→ **TASK DETAILS**:
From the line that contains "Colar de Mesa Espirito Santo (32, 1448)" to the end of the records below, copy every line exactly. Both the first and last of these lines count.

→ **RECORDS FOR THE EXERCISE**:

##########

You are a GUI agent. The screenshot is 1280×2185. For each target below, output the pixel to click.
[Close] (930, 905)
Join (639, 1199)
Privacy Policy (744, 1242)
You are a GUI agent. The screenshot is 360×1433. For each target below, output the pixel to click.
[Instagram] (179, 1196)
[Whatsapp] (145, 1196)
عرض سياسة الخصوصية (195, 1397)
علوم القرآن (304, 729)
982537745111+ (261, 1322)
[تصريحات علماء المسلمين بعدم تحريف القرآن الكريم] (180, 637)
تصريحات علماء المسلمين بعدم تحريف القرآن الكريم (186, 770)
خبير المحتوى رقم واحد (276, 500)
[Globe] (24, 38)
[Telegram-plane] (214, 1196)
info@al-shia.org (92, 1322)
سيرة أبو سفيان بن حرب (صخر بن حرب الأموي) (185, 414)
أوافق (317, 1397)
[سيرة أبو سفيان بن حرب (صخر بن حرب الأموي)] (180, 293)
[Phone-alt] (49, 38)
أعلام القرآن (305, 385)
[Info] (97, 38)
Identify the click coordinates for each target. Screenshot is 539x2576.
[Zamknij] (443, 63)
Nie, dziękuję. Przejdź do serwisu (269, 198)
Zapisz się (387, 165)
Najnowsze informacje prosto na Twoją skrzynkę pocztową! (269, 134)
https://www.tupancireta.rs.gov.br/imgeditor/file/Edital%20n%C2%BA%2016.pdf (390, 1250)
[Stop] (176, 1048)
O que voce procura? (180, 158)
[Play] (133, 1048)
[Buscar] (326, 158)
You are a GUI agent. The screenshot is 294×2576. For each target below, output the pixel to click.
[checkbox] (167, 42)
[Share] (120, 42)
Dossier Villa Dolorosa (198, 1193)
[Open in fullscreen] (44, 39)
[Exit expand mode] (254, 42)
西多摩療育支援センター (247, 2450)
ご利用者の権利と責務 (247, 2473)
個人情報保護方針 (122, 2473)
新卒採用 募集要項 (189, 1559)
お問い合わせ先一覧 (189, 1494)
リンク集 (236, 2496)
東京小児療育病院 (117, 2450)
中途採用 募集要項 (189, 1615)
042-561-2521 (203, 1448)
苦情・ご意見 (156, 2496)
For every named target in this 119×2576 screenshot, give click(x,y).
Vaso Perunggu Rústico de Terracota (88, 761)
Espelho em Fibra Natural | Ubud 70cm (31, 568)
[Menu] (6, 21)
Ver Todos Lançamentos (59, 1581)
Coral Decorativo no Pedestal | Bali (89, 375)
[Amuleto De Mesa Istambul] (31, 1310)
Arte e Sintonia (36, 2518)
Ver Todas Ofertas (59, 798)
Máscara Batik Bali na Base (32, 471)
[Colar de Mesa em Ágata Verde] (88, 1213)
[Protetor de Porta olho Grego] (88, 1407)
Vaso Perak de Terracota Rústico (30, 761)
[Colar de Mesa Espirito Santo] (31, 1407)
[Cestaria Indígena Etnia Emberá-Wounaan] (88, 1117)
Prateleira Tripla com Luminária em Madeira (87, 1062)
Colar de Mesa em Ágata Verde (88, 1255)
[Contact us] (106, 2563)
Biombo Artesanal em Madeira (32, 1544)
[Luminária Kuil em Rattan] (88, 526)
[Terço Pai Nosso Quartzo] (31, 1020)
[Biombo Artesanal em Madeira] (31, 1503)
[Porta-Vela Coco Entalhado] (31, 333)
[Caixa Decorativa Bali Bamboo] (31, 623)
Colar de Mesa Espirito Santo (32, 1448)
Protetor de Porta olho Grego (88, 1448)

##########

→ **TASK OUTPUT**:
Colar de Mesa Espirito Santo (32, 1448)
Protetor de Porta olho Grego (88, 1448)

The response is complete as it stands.